C'est dommage. Eussent-ils jeté un oeil sur l'arrêt de rejet, PPDA et Pujadas y auraient découvert à la fois des raisons de douter et, en filigrane, un début d'explication de l'unanimisme médiatique, depuis quelques années, autour du combat de Denis Seznec. Mais la figure du petit-fils, de sa vie consacrée à l'oeuvre, est tellement émouvante, tellement plus vendeuse qu'un aride arrêt ! Et puis, l'innocence du grand-père comme l'autisme de la Justice sont des postulats, qu'il n'est plus besoin de démontrer.
Ce que la télévision n'a pas montré, c'est donc la plongée méticuleuse des magistrats de la Cour de cassation dans le dossier, et le soin mis à examiner les «faits nouveaux» avancés par la famille. Ce que le public ne saura jamais, par exemple, c'est que l'un de ces principaux «faits nouveaux» qui eussent dû conduire à la révision était le témoignage, recueilli en 1993, soixante-dix ans après les faits, d'une octogénaire dont il devait s'avérer qu'elle était atteinte depuis 1991 de la maladie d'Alzheimer.

Mais, surtout, ce que les reportages télévisés n'ont pas montré, c'est encore une fois, comme dans nombre de ces interminables affaires, la gangrène du Complot, qui dans l'ombre dope, nourrit, et pourrit la conviction, certainement sincère, des partisans de la révision. Ainsi, le scénario sous-jacent à l'hypothèse de l'innocence de Seznec suppose-t-il, sans la moindre preuve, l'existence d'un vaste complot policier, visant à dissimuler un non moins vaste trafic de voitures américaines de la Première Guerre mondiale, en direction de la Russie. Tout cela ne suffit évidemment pas à établir la culpabilité de Seznec. Mais fragilise pour le moins la position des partisans de la révision.

Cette image de la sainte colère de Denis Seznec sur les marches du Palais de justice ne peut pas ne pas rappeler, voici quelques semaines, celle des familles de l'équipage du chalutier Bugaled Breizh, déchirant à la porte d'un autre tribunal leurs papiers français, après que la Justice eut estimé que seule une erreur de navigation était à l'origine du naufrage. De la même manière, la télé était depuis le début à leurs côtés. Tout au long du feuilleton Bugaled Breizh, ce fut, de la part de Jean-Pierre Pernaut, par exemple, un festival de moues sceptiques devant chaque rebondissement n'allant pas dans le sens du harponnage par le fameux «sous-marin néerlandais», ou de tout autre scénario fantastique.

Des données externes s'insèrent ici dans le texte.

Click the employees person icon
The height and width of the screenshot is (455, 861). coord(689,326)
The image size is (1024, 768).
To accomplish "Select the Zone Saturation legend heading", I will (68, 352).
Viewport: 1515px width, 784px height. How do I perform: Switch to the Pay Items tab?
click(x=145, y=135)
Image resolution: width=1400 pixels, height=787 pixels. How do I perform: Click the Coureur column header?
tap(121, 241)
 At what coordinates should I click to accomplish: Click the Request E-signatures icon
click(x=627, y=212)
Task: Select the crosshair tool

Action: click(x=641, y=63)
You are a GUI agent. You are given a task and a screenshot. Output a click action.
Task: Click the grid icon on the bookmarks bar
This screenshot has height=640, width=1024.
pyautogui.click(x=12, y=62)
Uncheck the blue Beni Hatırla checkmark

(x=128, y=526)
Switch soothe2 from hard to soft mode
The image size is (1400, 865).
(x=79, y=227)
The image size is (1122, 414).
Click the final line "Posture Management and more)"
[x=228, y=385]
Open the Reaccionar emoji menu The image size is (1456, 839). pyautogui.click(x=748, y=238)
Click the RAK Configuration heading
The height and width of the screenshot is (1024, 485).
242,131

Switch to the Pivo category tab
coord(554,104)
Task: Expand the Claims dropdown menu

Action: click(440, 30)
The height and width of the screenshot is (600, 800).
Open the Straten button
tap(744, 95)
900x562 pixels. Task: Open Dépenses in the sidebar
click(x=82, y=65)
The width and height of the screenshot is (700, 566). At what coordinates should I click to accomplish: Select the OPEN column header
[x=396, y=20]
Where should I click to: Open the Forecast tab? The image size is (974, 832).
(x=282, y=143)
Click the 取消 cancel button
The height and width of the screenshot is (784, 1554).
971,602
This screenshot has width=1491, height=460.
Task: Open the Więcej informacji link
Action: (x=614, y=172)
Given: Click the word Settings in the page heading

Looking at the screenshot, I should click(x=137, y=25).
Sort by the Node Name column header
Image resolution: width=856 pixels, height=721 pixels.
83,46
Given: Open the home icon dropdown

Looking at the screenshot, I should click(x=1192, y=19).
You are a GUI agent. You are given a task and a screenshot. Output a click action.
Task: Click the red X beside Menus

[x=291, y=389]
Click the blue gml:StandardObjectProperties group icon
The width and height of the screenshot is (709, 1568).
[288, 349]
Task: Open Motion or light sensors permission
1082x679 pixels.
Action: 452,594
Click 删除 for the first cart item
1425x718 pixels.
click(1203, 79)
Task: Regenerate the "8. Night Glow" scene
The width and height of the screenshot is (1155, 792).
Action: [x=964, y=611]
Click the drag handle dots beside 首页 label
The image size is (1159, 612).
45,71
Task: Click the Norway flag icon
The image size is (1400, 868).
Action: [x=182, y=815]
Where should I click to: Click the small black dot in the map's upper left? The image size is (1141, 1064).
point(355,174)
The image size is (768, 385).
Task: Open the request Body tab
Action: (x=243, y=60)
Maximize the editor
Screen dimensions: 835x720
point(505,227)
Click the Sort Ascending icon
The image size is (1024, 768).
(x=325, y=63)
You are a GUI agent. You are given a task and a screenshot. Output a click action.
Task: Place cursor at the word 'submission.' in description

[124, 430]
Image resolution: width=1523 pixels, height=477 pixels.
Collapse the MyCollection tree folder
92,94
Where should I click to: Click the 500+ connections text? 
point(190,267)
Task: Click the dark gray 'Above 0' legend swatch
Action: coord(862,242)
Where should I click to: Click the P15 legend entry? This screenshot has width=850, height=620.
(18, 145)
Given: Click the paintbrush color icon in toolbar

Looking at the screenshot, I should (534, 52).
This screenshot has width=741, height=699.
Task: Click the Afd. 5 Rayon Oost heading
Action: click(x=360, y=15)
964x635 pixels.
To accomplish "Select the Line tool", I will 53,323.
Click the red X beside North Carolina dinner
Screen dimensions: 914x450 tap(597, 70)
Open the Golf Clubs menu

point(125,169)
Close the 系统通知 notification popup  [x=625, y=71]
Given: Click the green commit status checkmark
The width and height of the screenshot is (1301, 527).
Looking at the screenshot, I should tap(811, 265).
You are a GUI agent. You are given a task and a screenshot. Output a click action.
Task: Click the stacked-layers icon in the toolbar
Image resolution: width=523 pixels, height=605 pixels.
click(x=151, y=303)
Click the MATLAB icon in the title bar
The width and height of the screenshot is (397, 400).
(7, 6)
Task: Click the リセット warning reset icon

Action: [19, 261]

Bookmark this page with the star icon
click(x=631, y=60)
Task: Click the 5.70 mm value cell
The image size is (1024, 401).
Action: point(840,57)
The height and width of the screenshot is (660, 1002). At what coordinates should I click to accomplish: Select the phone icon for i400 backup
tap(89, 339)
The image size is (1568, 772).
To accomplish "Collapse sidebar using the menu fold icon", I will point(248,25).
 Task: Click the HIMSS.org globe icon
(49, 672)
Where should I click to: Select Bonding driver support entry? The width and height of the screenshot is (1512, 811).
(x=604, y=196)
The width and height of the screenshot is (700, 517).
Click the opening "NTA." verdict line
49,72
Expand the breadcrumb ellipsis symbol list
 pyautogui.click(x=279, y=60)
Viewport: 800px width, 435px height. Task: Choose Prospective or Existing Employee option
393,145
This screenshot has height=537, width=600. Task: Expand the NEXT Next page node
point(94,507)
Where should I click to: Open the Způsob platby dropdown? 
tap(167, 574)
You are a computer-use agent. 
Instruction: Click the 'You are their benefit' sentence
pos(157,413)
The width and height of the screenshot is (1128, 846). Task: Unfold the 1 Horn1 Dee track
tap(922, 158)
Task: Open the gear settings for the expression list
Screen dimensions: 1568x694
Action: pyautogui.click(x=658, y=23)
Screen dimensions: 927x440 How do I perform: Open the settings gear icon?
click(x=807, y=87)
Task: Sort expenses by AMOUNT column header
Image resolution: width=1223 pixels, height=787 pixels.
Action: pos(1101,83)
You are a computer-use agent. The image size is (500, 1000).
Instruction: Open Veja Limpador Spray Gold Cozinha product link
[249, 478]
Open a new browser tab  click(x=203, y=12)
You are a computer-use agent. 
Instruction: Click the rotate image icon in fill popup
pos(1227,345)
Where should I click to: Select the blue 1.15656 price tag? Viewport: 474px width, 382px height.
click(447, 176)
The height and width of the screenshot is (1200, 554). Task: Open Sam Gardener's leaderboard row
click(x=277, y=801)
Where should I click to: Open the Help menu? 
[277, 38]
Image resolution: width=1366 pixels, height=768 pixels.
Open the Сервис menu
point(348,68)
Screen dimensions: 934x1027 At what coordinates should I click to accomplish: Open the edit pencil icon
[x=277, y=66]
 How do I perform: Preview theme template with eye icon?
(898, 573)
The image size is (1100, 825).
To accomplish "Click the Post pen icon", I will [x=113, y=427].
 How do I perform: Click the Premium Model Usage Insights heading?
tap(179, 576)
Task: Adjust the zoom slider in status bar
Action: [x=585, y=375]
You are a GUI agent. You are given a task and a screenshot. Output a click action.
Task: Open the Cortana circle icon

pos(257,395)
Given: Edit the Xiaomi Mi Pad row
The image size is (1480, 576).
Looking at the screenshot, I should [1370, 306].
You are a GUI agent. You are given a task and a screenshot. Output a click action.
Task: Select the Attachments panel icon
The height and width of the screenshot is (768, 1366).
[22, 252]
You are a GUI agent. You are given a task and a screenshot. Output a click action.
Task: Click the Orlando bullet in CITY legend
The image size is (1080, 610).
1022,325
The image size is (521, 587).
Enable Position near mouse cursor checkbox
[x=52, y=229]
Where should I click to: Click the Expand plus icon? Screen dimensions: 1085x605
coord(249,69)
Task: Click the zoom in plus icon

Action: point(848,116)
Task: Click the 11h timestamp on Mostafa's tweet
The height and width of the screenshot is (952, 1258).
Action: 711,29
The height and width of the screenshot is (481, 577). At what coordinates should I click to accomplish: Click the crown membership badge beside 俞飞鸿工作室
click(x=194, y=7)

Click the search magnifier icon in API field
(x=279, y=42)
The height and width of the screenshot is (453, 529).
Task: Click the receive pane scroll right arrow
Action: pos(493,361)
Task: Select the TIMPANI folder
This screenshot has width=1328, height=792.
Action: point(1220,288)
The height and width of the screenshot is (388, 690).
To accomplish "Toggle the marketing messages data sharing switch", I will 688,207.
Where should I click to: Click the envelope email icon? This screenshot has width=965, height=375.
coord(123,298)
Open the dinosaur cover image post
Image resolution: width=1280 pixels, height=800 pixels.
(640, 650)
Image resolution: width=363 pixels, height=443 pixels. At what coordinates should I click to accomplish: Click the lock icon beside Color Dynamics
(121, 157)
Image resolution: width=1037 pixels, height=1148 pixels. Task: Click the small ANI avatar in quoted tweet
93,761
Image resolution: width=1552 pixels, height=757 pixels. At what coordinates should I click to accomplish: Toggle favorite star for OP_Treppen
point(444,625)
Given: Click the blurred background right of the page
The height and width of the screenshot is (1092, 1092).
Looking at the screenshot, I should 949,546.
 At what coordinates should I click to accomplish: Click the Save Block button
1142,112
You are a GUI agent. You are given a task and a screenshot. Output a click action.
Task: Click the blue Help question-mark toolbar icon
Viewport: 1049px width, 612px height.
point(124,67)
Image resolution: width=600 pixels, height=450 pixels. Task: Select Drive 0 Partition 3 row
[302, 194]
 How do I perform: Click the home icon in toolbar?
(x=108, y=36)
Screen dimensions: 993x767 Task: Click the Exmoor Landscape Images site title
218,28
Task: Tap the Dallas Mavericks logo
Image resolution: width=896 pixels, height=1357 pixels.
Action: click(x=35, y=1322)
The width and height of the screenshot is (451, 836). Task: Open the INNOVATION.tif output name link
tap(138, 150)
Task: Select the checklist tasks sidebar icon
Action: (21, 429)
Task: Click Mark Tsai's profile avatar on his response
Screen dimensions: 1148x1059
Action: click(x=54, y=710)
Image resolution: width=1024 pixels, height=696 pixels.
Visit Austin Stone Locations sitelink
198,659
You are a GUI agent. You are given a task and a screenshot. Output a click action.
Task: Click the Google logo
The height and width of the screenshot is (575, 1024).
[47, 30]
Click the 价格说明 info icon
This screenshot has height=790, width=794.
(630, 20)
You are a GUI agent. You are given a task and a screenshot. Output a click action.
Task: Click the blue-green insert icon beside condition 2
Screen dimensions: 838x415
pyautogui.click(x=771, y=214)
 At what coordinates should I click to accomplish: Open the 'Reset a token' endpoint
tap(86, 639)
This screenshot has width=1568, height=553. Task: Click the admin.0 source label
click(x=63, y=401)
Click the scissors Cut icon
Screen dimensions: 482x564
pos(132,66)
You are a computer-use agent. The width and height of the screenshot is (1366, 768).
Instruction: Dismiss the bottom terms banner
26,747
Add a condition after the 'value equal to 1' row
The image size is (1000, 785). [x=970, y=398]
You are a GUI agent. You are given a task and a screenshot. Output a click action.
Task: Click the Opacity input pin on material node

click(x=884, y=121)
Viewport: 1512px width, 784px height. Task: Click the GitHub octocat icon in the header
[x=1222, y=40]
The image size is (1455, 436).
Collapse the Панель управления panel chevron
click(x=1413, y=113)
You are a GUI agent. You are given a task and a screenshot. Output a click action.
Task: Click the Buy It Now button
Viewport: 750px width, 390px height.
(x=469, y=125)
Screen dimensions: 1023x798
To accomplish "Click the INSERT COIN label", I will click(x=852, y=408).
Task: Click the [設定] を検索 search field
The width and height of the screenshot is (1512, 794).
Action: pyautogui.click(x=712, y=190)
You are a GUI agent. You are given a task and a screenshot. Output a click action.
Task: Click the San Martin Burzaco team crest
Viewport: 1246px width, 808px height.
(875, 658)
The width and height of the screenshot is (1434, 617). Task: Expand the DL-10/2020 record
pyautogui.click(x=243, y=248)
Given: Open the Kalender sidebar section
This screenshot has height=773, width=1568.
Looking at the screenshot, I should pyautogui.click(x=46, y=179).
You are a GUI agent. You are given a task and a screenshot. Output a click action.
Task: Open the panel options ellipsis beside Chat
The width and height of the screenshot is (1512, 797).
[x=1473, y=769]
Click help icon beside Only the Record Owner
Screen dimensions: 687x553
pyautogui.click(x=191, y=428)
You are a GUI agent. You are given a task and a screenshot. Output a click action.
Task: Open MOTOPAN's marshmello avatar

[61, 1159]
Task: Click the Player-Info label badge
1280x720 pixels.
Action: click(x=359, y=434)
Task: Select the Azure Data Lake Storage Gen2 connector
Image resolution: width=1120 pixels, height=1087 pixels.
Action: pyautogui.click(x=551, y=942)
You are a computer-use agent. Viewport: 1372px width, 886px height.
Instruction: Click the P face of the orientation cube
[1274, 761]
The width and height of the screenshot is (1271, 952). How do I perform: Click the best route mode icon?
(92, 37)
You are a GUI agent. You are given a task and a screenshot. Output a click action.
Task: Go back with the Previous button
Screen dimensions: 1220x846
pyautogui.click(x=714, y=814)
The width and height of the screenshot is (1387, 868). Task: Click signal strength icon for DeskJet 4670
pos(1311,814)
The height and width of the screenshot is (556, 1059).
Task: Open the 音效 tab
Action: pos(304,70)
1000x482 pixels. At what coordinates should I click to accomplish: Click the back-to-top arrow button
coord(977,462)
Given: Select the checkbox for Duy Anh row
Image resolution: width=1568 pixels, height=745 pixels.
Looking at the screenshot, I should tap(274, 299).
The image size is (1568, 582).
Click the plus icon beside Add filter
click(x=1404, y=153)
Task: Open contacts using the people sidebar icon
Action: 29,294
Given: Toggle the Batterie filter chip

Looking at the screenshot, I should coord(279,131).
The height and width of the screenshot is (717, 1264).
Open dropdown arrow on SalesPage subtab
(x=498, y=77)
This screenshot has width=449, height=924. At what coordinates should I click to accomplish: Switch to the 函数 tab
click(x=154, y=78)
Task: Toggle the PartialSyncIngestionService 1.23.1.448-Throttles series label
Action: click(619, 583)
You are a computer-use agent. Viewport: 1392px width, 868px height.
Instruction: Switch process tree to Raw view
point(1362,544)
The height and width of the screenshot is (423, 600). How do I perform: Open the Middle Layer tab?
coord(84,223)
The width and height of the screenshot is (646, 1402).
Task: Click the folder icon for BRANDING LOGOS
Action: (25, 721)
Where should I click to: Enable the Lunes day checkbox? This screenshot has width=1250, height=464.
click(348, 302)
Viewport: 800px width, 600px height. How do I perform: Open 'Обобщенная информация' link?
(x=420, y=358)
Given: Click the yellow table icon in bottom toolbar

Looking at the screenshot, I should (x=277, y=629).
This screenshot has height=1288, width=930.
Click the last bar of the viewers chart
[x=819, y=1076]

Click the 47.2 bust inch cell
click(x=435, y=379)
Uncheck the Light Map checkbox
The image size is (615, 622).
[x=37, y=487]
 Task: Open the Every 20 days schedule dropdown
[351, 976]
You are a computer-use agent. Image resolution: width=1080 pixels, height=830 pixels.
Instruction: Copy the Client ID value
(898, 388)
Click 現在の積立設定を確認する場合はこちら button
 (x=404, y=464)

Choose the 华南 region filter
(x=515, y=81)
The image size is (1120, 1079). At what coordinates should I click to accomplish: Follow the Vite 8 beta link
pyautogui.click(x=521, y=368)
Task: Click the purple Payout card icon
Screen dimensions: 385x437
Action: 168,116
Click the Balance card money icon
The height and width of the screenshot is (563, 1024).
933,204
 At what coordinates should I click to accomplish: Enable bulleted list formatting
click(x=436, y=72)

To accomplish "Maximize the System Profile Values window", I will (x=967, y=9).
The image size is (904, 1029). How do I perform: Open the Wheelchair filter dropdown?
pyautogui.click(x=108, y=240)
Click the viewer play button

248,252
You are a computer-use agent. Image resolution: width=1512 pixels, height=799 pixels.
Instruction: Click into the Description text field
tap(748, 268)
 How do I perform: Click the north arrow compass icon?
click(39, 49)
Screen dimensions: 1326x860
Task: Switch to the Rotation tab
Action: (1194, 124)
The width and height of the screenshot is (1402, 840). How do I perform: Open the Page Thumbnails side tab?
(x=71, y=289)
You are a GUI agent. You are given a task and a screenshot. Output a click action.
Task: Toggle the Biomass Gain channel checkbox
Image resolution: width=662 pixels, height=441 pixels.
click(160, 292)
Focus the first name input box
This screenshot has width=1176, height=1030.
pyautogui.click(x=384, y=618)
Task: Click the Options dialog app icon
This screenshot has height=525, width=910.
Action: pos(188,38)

Les médias accusent la Justice de tenir la culpabilité de Seznec pour un postulat. Mais postulat contre postulat, ils font eux-mêmes postulat de son innocence. Pourquoi cette étrange incapacité des JT, dans certaines affaires, à envisager, même quelques secondes, l'hypothèse de la vérité triste et banale ? Tout se passe comme s'ils s'assignaient pour première tâche de répondre à la demande, jamais éteinte, de croyances, de défiances, et de mythologies. L'Etat camoufle d'inavouables secrets, et la Justice est complice : ce délire de persécution des familles, qu'excuse évidemment la douleur, est imperturbablement sponsorisé par les grands médias audiovisuels. Seznec est forcément innocent, comme aux yeux de Pernaut le Bugaled Breizh ne peut avoir été coulé que par un sous-marin, protégé par les mafias bien connues de l'état-major de l'Otan. Voilà comment le média le plus puissant de France répète que la vérité est ailleurs, et entretient dans les profondeurs du pays la fièvre permanente du complot.